ATI opened in August 2003. The center is surrounded by a national park, national reserve, and several private reserves operated by Inkaterra. The facility itself is located on an 840-acre (340-hectare) mixed parcel of old growth and previously cleared rain forest.

Lodging and laboratory facilities cater to researchers. An interpretive center, medicinal plant garden, children's garden, canopy walkway, and nature trails, meanwhile, cater to both tourists and researchers.

Mustalish, of ACEER, says the mix of pristine rain forest with land degraded by logging and agricultural use makes ATI unique. "It gives us an opportunity of providing an education and research opportunity for people to study applied science as opposed to just basic science," he said.

For example, Mustalish says researchers can address questions about ecosystem recovery, identify sustainable harvesting techniques for plants with medicinal value, and work with local farmers to determine how to improve crop yields without cutting more forest.

As plans for the paved road—known as the Transoceanica—take shape, ACEER is creating a series of computer models that demonstrate potential impacts of the project based on varying levels of conservation.

Mustalish says ACEER will also leverage its expertise to create an alternate economic development model.

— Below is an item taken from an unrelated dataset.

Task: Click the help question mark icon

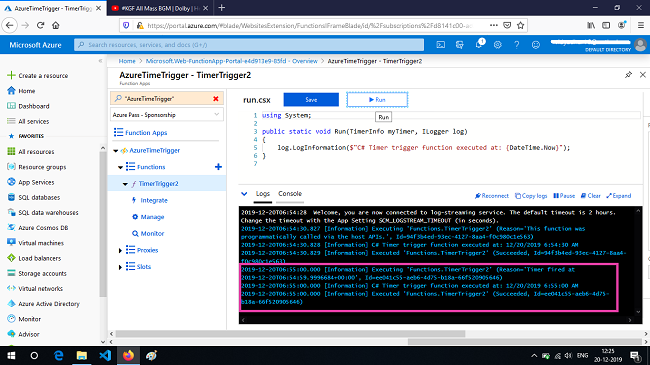Action: click(x=517, y=44)
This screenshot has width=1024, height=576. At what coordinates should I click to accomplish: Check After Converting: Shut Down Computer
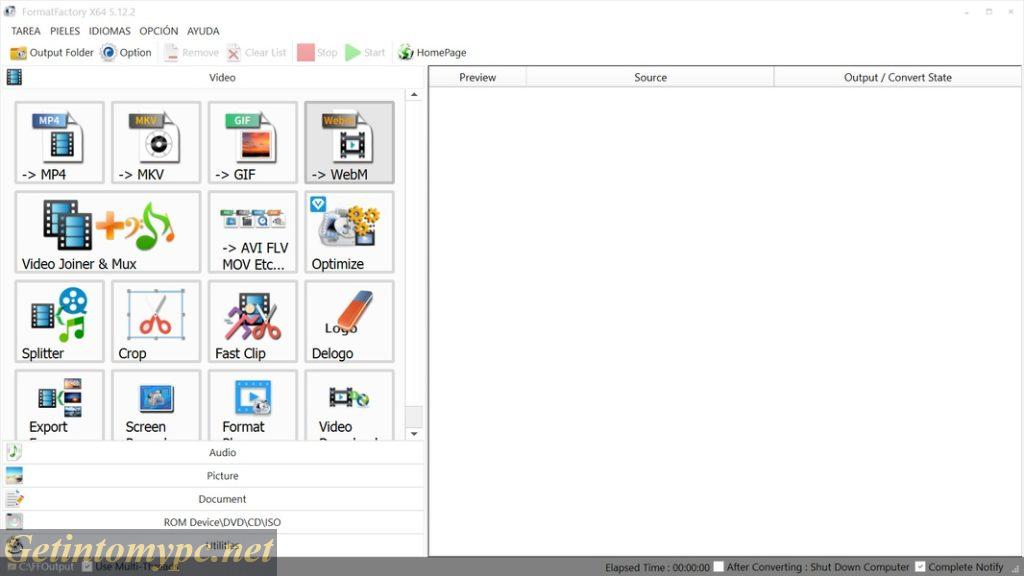(x=718, y=566)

It will be based on lower-impact practices like ecotourism, sustainable agriculture, and creative forest-based markets.

Shoobridge, however, believes the road project will only make it easier for laborers to migrate to Puerto Maldonado and cut down and export the rain forest's timber.

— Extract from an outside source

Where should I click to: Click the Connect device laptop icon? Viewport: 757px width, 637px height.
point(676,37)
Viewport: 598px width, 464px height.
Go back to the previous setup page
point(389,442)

"Logging corporations will have more access," Shoobridge said. " [They] will take out the wood, impoverishing the ecosystem. After this, the logging roads into the forest will be used by colonists and squatters who will slash and burn the remaining forest."

Tourist Road?

But Mustalish has a more optimistic outlook. He hopes that ATI and the new Transoceanica road will help make Puerto Maldonado and its surrounding rain forest more accessible to tourists. ACEER would ultimately like to see the region become a must-visit destination for the thousands of tourists who currently descend on Cusco and the famed Inca ruins of Machu Picchu.

To encourage visits by both researchers and tourists, ACEER is constructing a canopy walkway in the cloud forest between the Andes mountains and the Amazon Basin. Partners in the project include the Washington, D.C.-based Amazon Conservation Association and the National Geographic Society.

ACEER expects to complete the cloud forest canopy walkway sometime next year. The project will complement a new walkway that's currently being installed at ATI and will offer tourists an uncommon way to experience the riot of forest life—including nearly a thousand bird species—where the landscape transitions from mountains to jungle.

"When that happens, there could be a lot more visitors," Mustalish said.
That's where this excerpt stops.